Similar to what happens on most nights out in St. Andrews, this year’s Christmas Ball followed the tradition of showing face at the SU with the Just So society’s pre-event. Students had worked hard to decorate the main bar with tinsel and a printed New York City skyline, accompanied with classic Christmas tunes, in order to get everyone excited for the festive ball. It was a nice opportunity to have the chance to see your friends and get in the Christmas spirit before arriving at Kinkell Byre on the bus.

One of the night’s most significant features was the various musical acts that were performing. Those who arrived at the beginning of the event were welcomed with a Cappella from The Accidentals, whilst the Jazzworks jammed out on the main stage. The syncopated rhythms and walking basses in the jazz were so different to the music people routinely listen to in St. Andrews and made the ball truly special.

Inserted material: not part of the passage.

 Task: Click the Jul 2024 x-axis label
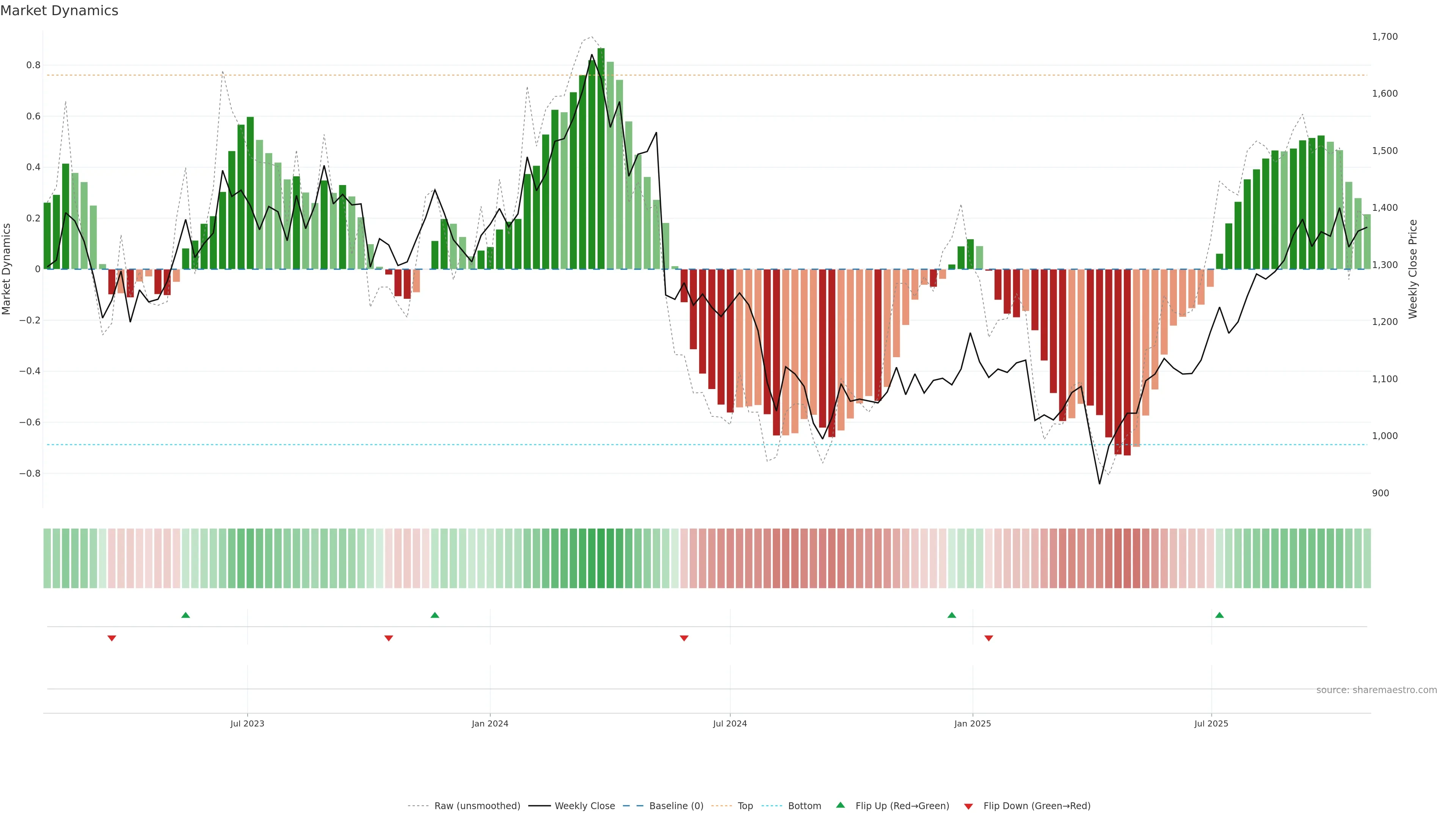pyautogui.click(x=730, y=723)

This uniqueness was then furthered with the subsequent performances, The Black Sheep Music Society and Ricky Thunder & The Thought Police, who played blues and alternative styles of music, instead of focusing solely on what is in the charts.

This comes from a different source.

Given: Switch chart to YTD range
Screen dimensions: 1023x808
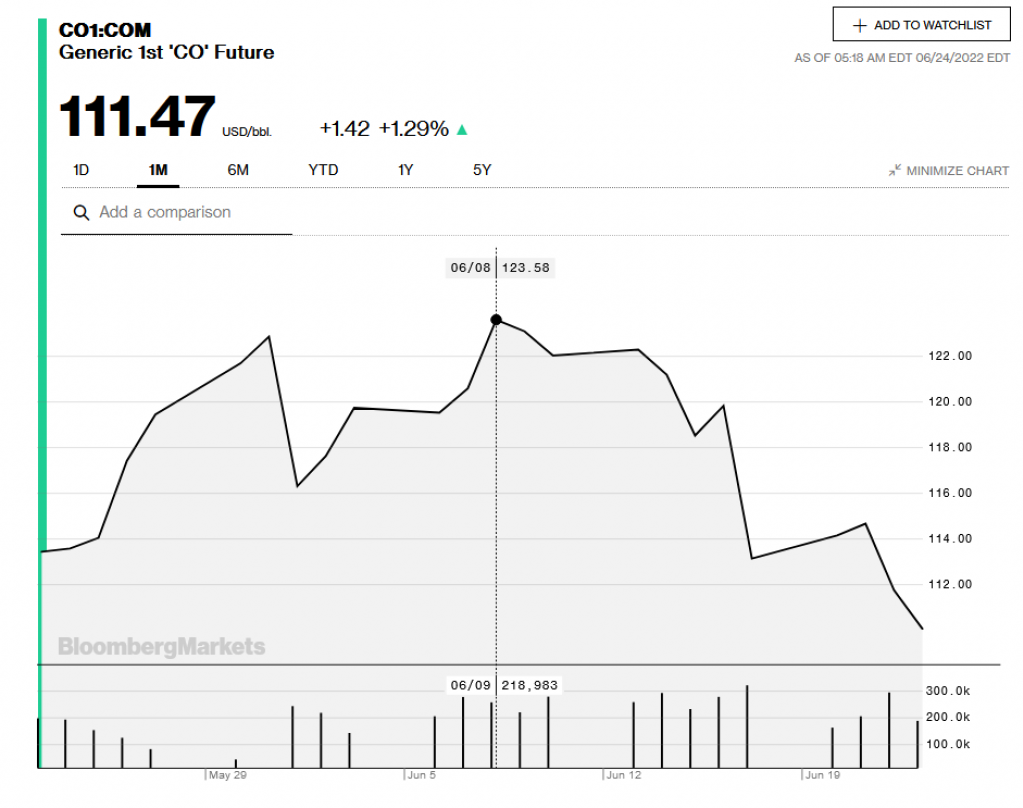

Everyone was having fun with their friends regardless of what act was playing, as the atmosphere on and off the dance floor was always lively and exciting. People were socialising with that person in their tutorial who they smile at without knowing their name, and pretending like they do not have the spend the entirety of this week in the library. One continual complaint that I kept receiving, however, was the fact that the bouncers were not allowing anyone to take their heels off (- especially when they themselves were in flat shoes). People told me that they had never known this to be a problem at previous balls so I was unsure, personally, why it would be an issue now. Those in high-heels soldiered on nonetheless, and carried on having a “fantastic” time.

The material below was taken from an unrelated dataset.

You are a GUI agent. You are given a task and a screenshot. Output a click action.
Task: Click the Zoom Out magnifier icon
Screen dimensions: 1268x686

The vision for this year’s Christmas Ball was received with various reactions. Some people struggled to understand how Kinkell was supposed to be New York, and others felt as if the committee had turned our Bubble into a cosmopolitan city. Apart from the street signs and the food stalls in the marquee, which reminded me of NYC street food, I also struggled to understand how the event was intended to be the Big Apple. My favourite elements were probably the Christmas tree and the elf you could get a professional photo with, neither of which scream the Big Apple at Christmas. Overall, however, nobody was having a bad time, which was most likely one of the committee’s biggest goals. Even though the theme might not have been aesthetically clear, everyone was partying hard and celebrating with their friends.

I would highly recommend attending the ball for anyone who was unable to this year as it is an event not like any other in our small, seaside town.